El síndrome de Hurler (MPS I) es una enfermedad de almacenamiento lisosomal grave causada por una deficiencia de la enzima alfa-L-iduronidasa, lo que provoca la acumulación de glucosaminoglicanos en diversos tejidos. Descrito por primera vez por la pediatra Gertrud Hurler en 1919, este trastorno genético multisistémico se caracteriza por un progreso clínico rápido que requiere intervención médica temprana.
La historia médica del síndrome de Hurler (MPS I) comenzó formalmente en 1919, cuando la Dra. Gertrud Hurler describió a dos niños con opacidades corneales, deformidades esqueléticas y retraso en el desarrollo. Inicialmente denominada "disostosis múltiple", la comunidad científica tardó décadas en comprender que esta condición formaba parte del grupo de las mucopolisacaridosis. En la actualidad, el síndrome de Hurler (MPS I) se clasifica como la forma más severa dentro del espectro de la deficiencia de alfa-L-iduronidasa.
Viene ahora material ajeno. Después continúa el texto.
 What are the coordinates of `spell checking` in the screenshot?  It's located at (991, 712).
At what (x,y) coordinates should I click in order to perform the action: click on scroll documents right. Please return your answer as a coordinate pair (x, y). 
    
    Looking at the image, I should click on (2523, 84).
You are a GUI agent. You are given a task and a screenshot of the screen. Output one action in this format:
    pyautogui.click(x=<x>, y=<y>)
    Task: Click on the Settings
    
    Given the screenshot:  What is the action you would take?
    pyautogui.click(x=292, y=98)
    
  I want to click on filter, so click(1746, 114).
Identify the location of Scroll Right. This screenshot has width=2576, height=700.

La gravedad del síndrome de Hurler (MPS I) depende de la cantidad residual de actividad enzimática. Debido a que el cuerpo no puede descomponer adecuadamente los dermatán y heparán sulfatos, estos se acumulan progresivamente en las células. Los hitos clínicos observados en pacientes incluyen:
Sí, el síndrome de Hurler (MPS I) se hereda de forma autosómica recesiva. Esto significa que ambos padres deben ser portadores de una mutación en el gen IDUA para que un hijo herede la enfermedad, con un 25% de probabilidad en cada embarazo. En la comunidad de DiseaseMaps.org, 7 personas han compartido sus experiencias, subrayando la importancia del diagnóstico genético temprano.